_Aim of the task_
Repeat only the lines below from the one that contains "Where should I" through the final line, exactly. Omit pictures.
Information given START
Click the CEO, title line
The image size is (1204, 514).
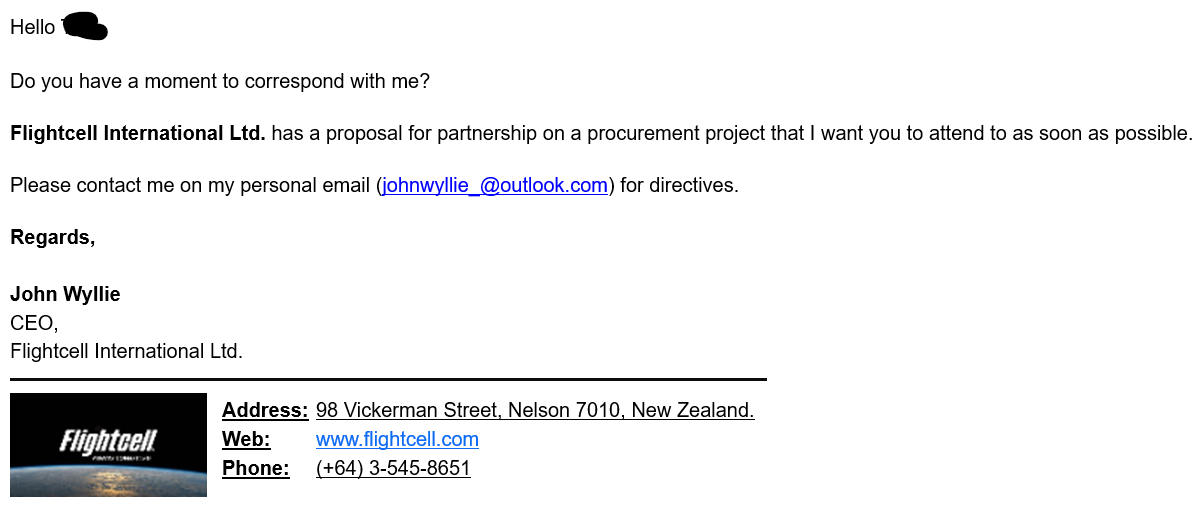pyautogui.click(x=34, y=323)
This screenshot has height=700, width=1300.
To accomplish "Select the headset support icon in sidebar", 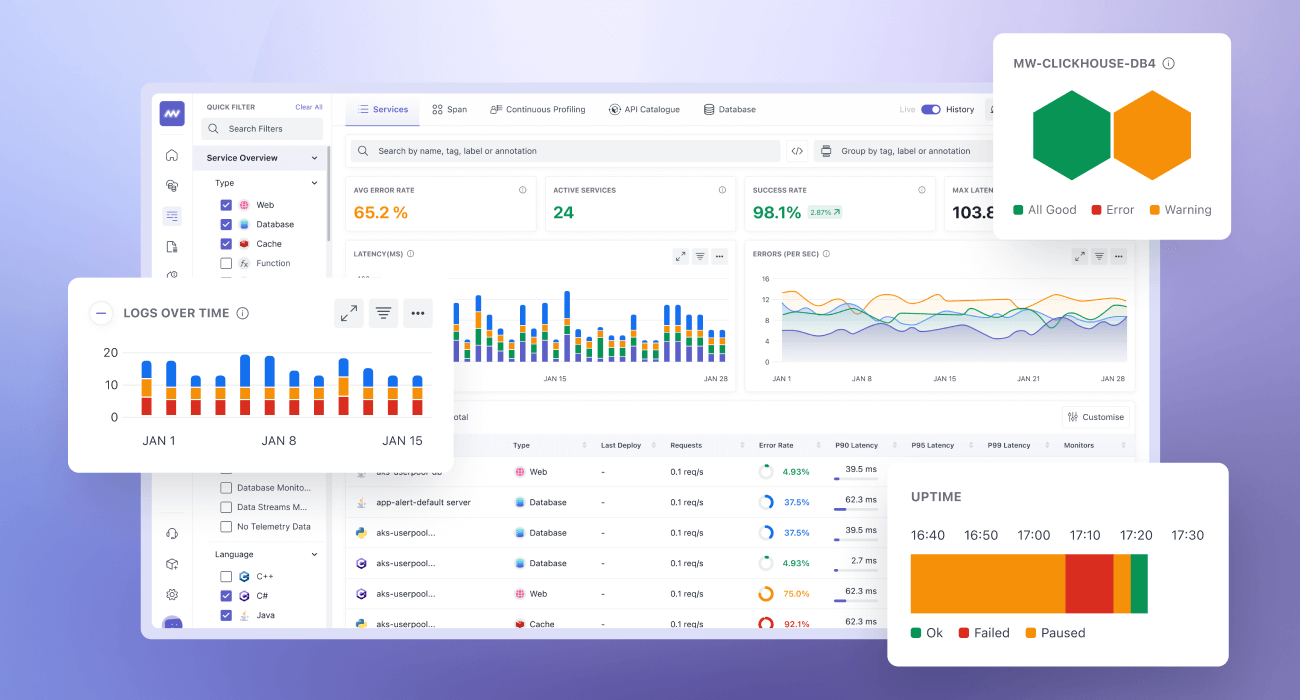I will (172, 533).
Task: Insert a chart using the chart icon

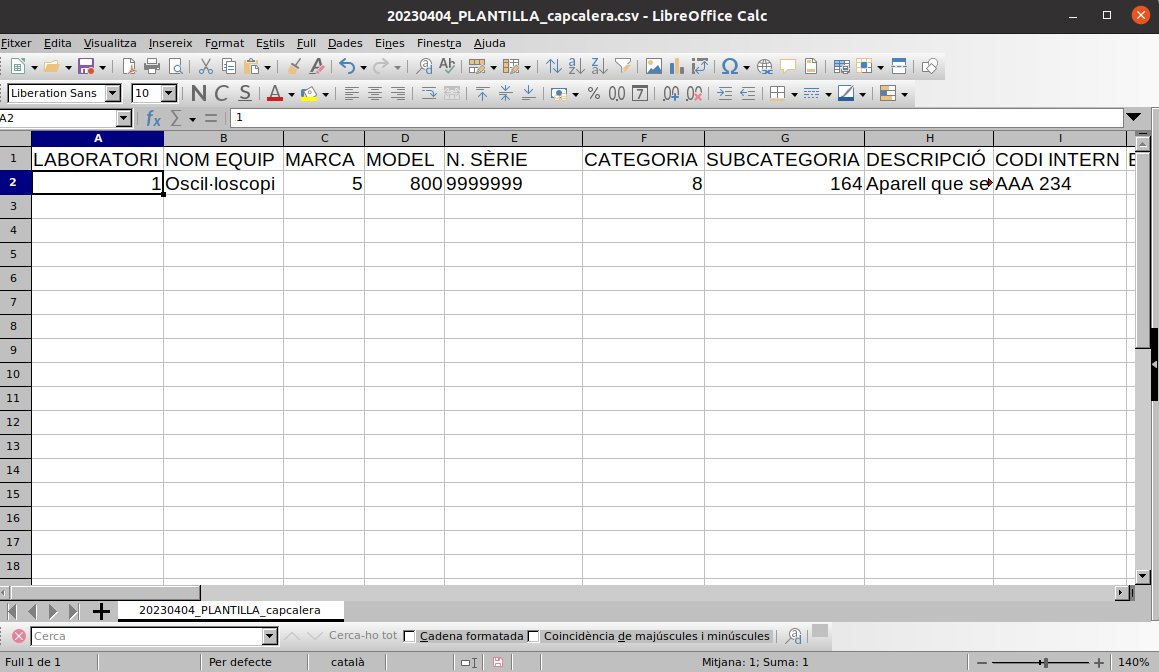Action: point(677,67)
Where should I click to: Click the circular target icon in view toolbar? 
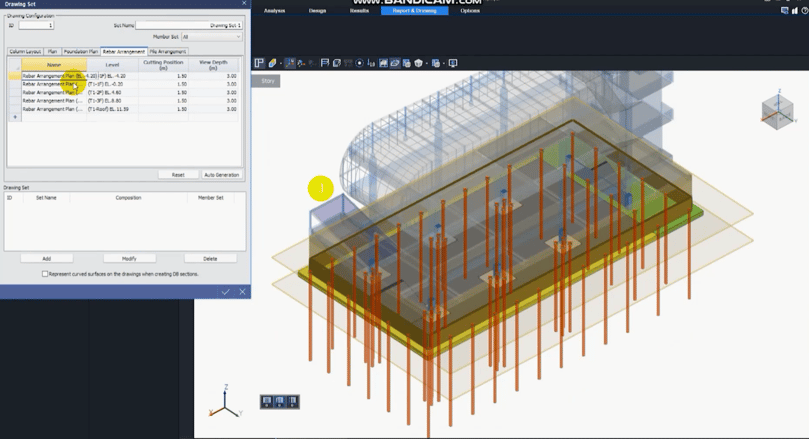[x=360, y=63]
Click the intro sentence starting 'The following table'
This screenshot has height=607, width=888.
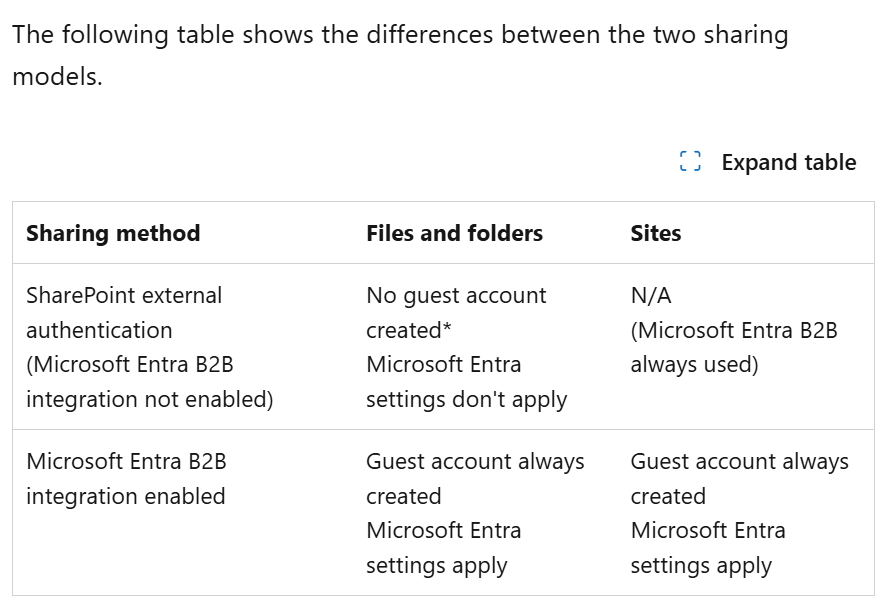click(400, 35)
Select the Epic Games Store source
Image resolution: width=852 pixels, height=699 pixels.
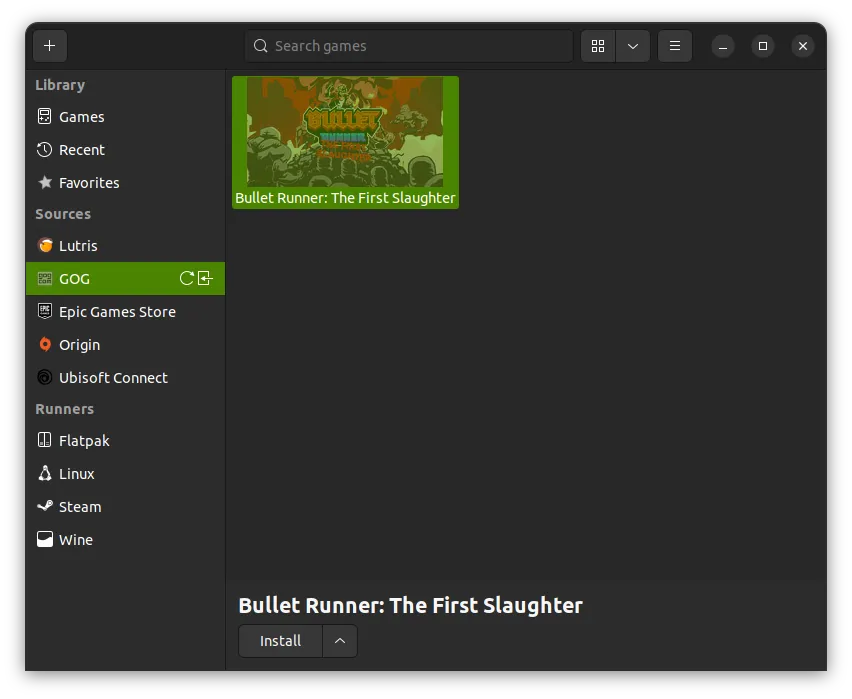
Information given END
_Answer to this task_
Where should I click to: Click the circular target icon in view toolbar? 
[x=360, y=63]
Click the intro sentence starting 'The following table'
This screenshot has height=607, width=888.
click(400, 35)
Select the Epic Games Store source
Image resolution: width=852 pixels, height=699 pixels.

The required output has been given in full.